分別對退火溫度和引物濃度進(jìn)行優(yōu)化，獲得了羊邊界病病毒的實(shí)時熒光定量pcr的最佳反應(yīng)條件和體系?？偡磻?yīng)體系為20μl，包括2×反應(yīng)緩沖液11.25μl、上下游引物(2pmol/l)各0.4μl、cdna模板2μl以及ddh2o5.95μl。循環(huán)條件為：95℃5min；隨后進(jìn)行40個95℃20s，60℃20s，68℃20s的循環(huán)；最后68℃5min延伸。將熒光rt-pcr擴(kuò)增產(chǎn)物進(jìn)行瓊脂糖凝膠電泳，檢測到目的條帶115bp（圖2）。

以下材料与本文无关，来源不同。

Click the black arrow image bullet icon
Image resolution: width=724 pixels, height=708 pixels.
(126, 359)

實(shí)施例3實(shí)時熒光定量rt-pcr熔解曲線分析

熔解曲線分析結(jié)果見圖1，熔解溫度為86.5℃，只有一個特異峰，從而排除了非特異性產(chǎn)物和形成引物二聚體對結(jié)果帶來影響的可能，同時說明設(shè)計(jì)的引物有很好的特異性，pcr反應(yīng)條件得到了很好的優(yōu)化。

實(shí)施例4rt-pcr檢測方法的特異性結(jié)果

以羊支原體、布氏桿菌、巴氏桿菌、大腸桿菌為對照，同時進(jìn)行實(shí)時熒光定量pcr檢測，檢測本發(fā)明檢測方法的特異性，結(jié)果顯示，只有羊邊界病病毒反應(yīng)管有擴(kuò)增曲線，為陽性結(jié)果，4株對照反應(yīng)管和水對照反應(yīng)管均無擴(kuò)增情況出現(xiàn)，為陰性結(jié)果，表明本方法具有很好的特異性（圖3）。

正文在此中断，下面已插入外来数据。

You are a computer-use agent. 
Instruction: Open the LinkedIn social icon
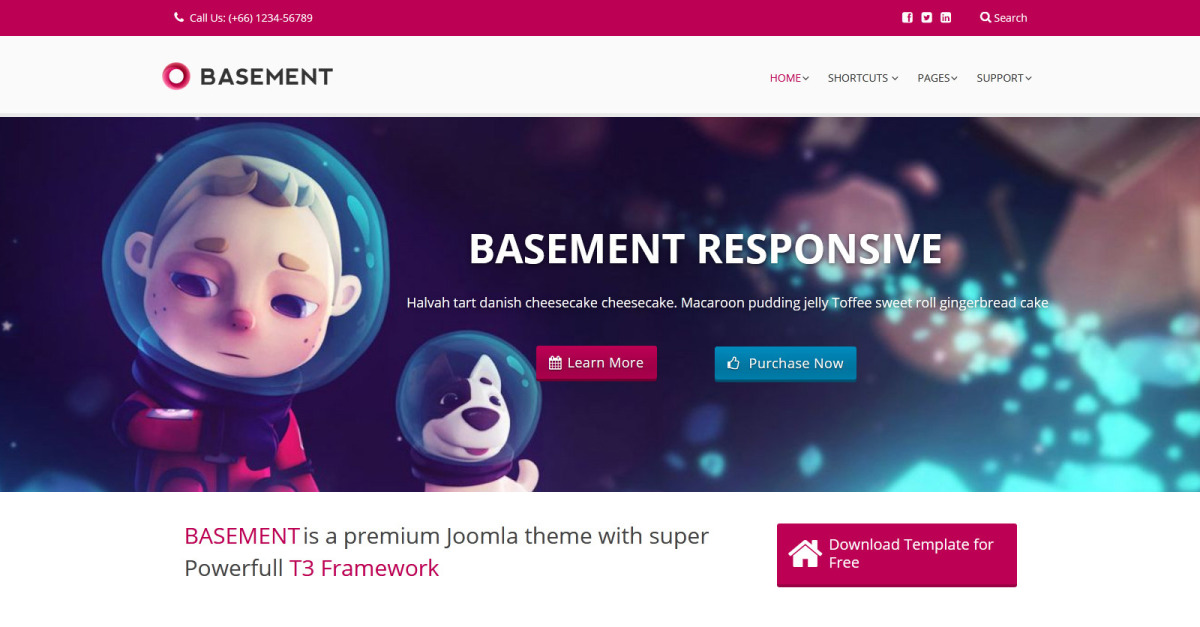(x=946, y=17)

實(shí)施例5實(shí)時熒光定量rt-pcr檢測方法的敏感性結(jié)果

陽性重組質(zhì)粒起始濃度為4×10¹⁰拷貝/μl，用rnase-freewater進(jìn)行10倍系列稀釋，采用優(yōu)化的反應(yīng)條件進(jìn)行實(shí)時熒光定量pcr擴(kuò)增（圖4），結(jié)果顯示，當(dāng)模板濃度為4×10²拷貝/μl時，仍有熒光曲線，表明該方法檢測靈敏度為4×10²拷貝/μl。

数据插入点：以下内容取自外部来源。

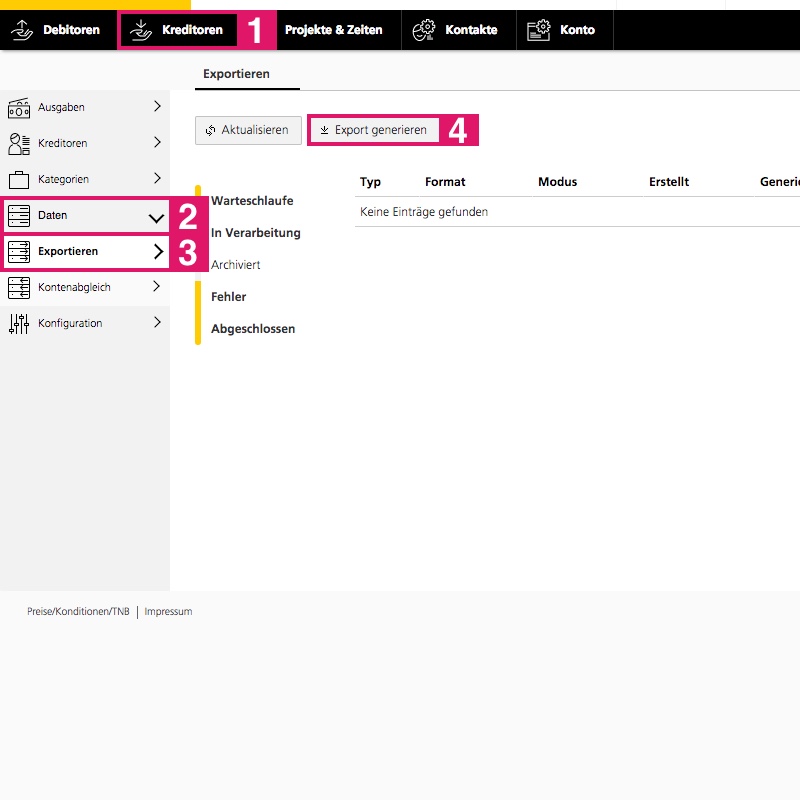The image size is (800, 800).
Task: Click the Debitoren hand icon
Action: [22, 30]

實(shí)施例5羊邊界病病毒（bdv）實(shí)時熒光定量rt-pcr方法標(biāo)準(zhǔn)曲線的繪制

設(shè)置對照：濃度為4×10⁸ng/μl、4×10⁷ng/μl、4×10⁶ng/μl、4×10⁵ng/μl、4×10⁴ng/μl、4×10³ng/μl和4×10²ng/μl的陽性重組質(zhì)粒標(biāo)準(zhǔn)樣品各一個，以拷貝數(shù)的對數(shù)為橫坐標(biāo)，以ct值為縱坐標(biāo)，得到標(biāo)準(zhǔn)曲線（圖5）：ct=-3.295×log拷貝數(shù)＋5.068，斜率為-3.295，截距為5.068，r²為0.998，呈良好的線性關(guān)系。通過從儀器讀取待測樣品的ct值，代入表達(dá)式就可以換算出其初始拷貝數(shù)，從而達(dá)到定量的效果。

實(shí)施例6羊邊界病病毒（bdv）實(shí)時熒光定量rt-pcr方法準(zhǔn)確性和穩(wěn)定性檢測

用1.0×10⁶、1.0×10⁵和1.0×10⁴拷貝/μl的標(biāo)準(zhǔn)樣品分3管同時進(jìn)行實(shí)時熒光定量pcr，分別重復(fù)5次檢測。結(jié)果其ct值平均數(shù)分別為15.01+1.10、17.85+0.83、21.03+0.69，變異系數(shù)分別為2.34%、2.21%和2.07%，表明反應(yīng)批內(nèi)和批間ct值差異均不顯著，該反應(yīng)體系重復(fù)性好。